▸ The task: First find the line with "Select the 5:1 score of the 08.05.21 match" in the entries below, then set down exactly every line through the line with "Task: Expand the", that line included.

(Stored records)
-*-

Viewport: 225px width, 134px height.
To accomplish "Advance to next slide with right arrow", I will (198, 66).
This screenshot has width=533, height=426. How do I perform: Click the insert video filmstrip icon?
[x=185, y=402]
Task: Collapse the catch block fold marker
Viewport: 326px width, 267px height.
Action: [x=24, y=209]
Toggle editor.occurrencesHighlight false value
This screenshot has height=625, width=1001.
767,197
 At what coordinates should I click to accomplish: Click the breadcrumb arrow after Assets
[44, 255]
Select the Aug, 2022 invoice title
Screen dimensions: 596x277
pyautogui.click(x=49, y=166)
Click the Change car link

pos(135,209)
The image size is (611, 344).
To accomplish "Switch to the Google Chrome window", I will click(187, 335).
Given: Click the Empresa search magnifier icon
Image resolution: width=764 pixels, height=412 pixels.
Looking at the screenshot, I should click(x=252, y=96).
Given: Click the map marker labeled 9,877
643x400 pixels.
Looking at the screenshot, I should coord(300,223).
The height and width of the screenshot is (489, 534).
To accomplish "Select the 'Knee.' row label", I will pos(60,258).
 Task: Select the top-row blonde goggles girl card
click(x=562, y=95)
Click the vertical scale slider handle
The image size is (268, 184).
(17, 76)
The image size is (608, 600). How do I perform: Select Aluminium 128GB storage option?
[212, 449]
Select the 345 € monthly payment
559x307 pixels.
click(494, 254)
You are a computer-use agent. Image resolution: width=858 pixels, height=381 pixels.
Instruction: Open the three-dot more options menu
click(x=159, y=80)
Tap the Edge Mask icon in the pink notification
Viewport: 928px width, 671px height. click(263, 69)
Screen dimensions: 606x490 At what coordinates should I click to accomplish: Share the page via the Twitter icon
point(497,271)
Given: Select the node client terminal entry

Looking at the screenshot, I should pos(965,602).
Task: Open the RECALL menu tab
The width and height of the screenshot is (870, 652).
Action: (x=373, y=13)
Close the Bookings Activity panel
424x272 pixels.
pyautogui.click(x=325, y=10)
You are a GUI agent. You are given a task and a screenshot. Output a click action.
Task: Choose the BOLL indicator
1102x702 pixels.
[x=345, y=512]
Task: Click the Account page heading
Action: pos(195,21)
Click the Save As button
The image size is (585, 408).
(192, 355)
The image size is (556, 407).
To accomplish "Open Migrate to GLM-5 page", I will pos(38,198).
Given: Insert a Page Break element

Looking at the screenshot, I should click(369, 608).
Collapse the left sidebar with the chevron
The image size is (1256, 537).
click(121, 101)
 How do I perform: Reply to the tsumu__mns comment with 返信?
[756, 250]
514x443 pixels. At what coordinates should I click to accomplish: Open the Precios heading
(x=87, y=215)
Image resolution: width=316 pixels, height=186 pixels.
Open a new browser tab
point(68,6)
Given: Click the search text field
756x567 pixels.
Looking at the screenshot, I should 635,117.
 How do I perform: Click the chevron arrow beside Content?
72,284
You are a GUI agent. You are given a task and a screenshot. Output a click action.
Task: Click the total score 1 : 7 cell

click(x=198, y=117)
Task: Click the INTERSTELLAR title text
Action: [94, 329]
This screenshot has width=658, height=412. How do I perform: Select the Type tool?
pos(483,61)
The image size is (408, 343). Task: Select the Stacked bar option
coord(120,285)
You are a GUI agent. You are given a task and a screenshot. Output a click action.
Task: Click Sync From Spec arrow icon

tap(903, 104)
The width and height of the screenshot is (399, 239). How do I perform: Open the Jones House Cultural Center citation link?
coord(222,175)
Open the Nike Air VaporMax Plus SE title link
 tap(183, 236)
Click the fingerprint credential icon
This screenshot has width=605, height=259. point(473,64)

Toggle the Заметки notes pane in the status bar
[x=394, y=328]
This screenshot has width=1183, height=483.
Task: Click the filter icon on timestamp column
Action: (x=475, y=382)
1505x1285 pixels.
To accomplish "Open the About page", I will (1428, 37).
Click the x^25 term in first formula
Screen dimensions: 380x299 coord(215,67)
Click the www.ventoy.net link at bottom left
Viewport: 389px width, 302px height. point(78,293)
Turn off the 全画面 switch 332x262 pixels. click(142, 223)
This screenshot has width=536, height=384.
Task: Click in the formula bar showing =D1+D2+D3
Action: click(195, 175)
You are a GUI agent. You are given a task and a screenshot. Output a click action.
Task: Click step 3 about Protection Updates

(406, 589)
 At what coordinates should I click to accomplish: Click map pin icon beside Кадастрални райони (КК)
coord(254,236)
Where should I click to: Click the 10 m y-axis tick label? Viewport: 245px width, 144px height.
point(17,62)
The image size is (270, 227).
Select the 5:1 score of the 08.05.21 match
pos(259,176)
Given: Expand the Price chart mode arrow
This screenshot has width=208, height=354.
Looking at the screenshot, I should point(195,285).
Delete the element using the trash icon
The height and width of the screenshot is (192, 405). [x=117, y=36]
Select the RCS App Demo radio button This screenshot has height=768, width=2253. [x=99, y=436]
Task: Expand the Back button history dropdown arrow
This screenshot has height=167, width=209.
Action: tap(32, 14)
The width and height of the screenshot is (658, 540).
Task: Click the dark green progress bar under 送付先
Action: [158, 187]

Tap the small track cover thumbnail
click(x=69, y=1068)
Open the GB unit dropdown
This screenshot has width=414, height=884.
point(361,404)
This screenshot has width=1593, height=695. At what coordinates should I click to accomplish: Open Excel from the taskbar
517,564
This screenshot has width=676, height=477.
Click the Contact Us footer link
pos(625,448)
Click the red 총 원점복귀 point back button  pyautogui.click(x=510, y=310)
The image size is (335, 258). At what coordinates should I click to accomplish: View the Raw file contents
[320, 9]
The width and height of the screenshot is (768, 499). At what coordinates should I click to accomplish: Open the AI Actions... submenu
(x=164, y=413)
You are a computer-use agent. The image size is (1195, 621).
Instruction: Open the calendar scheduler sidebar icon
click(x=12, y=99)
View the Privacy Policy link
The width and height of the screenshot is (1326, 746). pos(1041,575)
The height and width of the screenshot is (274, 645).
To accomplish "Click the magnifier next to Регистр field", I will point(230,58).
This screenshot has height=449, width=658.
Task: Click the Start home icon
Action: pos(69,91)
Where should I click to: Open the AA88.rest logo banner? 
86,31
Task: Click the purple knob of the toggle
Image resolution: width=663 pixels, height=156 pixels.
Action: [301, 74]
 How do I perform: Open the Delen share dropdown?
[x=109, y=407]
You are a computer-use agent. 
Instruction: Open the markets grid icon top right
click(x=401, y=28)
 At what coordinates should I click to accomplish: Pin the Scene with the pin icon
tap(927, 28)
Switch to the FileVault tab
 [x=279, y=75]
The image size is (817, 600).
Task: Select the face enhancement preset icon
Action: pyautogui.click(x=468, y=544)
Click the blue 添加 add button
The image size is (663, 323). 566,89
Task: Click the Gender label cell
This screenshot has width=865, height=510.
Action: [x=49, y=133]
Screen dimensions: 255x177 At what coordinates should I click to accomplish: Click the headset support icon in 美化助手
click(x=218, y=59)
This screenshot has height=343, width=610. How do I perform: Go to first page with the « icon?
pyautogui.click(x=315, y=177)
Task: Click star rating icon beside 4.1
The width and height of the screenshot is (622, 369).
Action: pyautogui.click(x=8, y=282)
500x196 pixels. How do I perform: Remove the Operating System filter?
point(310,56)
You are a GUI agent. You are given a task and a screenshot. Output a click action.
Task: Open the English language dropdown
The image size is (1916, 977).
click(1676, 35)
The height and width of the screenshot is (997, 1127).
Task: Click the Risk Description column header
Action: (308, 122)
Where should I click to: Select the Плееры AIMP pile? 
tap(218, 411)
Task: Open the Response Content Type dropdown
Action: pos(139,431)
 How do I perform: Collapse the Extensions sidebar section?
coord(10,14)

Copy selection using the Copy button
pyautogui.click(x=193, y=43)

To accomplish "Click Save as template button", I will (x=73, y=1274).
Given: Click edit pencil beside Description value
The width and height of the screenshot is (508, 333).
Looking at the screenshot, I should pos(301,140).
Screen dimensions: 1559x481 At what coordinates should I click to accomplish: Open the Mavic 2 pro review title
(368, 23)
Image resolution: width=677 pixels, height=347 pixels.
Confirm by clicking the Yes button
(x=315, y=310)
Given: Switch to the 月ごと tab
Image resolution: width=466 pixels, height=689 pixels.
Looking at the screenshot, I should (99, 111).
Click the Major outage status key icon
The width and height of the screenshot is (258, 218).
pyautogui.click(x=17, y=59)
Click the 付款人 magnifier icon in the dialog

-*-

▸ The answer:
Select the 5:1 score of the 08.05.21 match
pos(259,176)
Given: Expand the Price chart mode arrow
This screenshot has width=208, height=354.
Looking at the screenshot, I should point(195,285).
Delete the element using the trash icon
The height and width of the screenshot is (192, 405). [x=117, y=36]
Select the RCS App Demo radio button This screenshot has height=768, width=2253. [x=99, y=436]
Task: Expand the Back button history dropdown arrow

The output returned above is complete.